Hospital facilities with the longest wait times were found in Alabama, Florida, Georgia, Kentucky, North Carolina and Tennessee.

The AP’s report comes nearly a year after Congress passed what was intended to be a massive overhaul of the entire VA system. The measure, signed by President Obama in July, included $10 billion in emergency funding for private doctors to help treat veterans that aren’t able to get into a VA facility for treatment within 14 days of scheduling an appointment, or for veterans living more than 40 miles from the nearest VA center.

The rest of the $16.3 billion in funding from the reform legislation was slated to help VA facilities across the country build up their staffs and expand their buildings to be able to house more veterans.
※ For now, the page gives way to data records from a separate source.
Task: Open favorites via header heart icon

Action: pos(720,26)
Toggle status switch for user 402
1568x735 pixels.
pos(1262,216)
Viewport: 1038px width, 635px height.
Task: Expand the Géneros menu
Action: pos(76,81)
Related: VA Program to Slash Patient Waiting Times a Bust

So far, the VA has beefed up its staff by about 8,000 employees at facilities across the county, including 800 physicians and 2,000 nurses, officials at the department told the AP.

Though the VA officials acknowledge the continuing problems, they pointed to one measure of good news: The number of appointments that VA facilities are taking has increased by 4.5 percent compared to last year.

Still, they say it’s going to take more than one year for real, lasting reform to happen.